Los autores de tragedias eran prolíficos: se dice que Esquilo escribió entre setenta y noventa obras, Sófocles más de ciento veinte y Eurípides noventa. Se han conservado siete piezas tradicionalmente atribuidas a Esquilo, siete de Sófocles y diecinueve adjudicadas a Eurípides. Por lo tanto, tenemos sólo una pequeña parte de lo que escribieron y, al parecer, nada del primer período de su carrera como dramaturgos. Todas las obras conservadas de los dos primeros y diez de Eurípides provienen de selecciones de sus obras realizadas muchos siglos después, en la era bizantina, pero las otras nueve de Eurípides proceden de un volumen de una colección perdida de todas sus obras y, por consiguiente, constituyen un muestreo al azar de la totalidad.

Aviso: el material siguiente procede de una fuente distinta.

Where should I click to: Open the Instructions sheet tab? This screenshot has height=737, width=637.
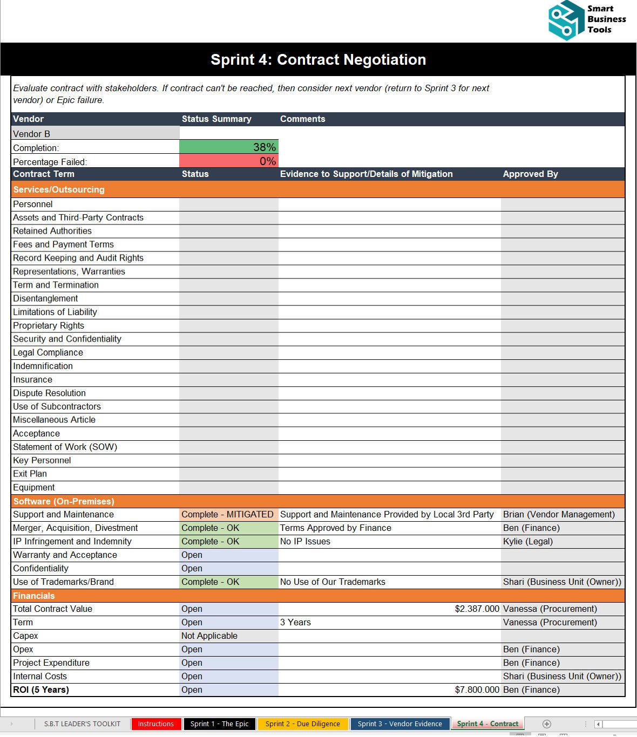click(156, 724)
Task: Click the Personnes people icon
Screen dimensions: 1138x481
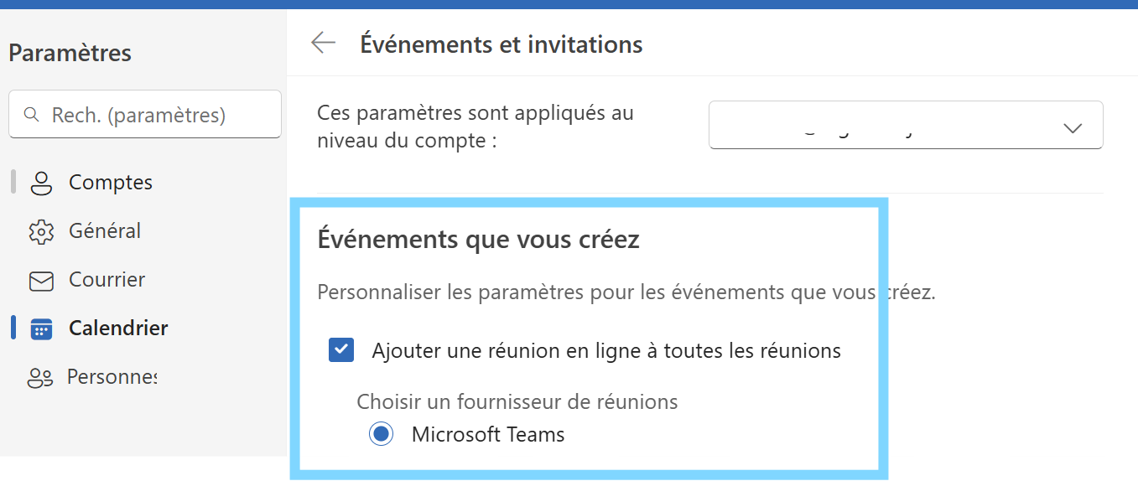Action: click(x=40, y=378)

Es lógico considerar la tragedia griega como un género formal, gobernado por una serie de convenciones, algo así como el teatro tradicional japonés, pero para su primer público era una forma casi nueva que se desarrollaba con rapidez. Puede que sus prácticas se fijasen convirtiéndose en convenciones en el siglo IV, pero en aquella época el gran período creativo de la tragedia ya había terminado. Parte de lo que nos parecen mecanismos formales eran técnicas utilizadas por los dramaturgos, no porque la tradición lo exigiera, sino para alcanzar determinados efectos. Un ejemplo de ello es la «esticomitia», cuando dos personajes hablan alternándose rápidamente y recitando un verso cada vez. En el momento álgido, era una forma vívida de dramatizar un argumento compacto, o una pugna de voluntades. Otro ejemplo es el tema conocido a través de la expresión latina deus ex machina, «dios desde la máquina». Era uno de los recursos favoritos de Eurípides, y posiblemente invención suya; en cualquier caso, fue una novedad que se originó en algún momento del siglo V, no una convención establecida desde hacía tiempo. Al parecer, el «mecanismo» o la «máquina» era una especie de grúa que sostenía una plataforma que oscilaba ante la vista del público. Normalmente un dios o una diosa aparece sobre la máquina hacia el final de la obra para resolver la acción y despachar a los personajes hacia la perdición o la felicidad. Quizá Eurípides lo utilizara demasiado a menudo, pero veremos qué otros significados extrajo de ello y lo poderoso que podía ser en el momento culminante.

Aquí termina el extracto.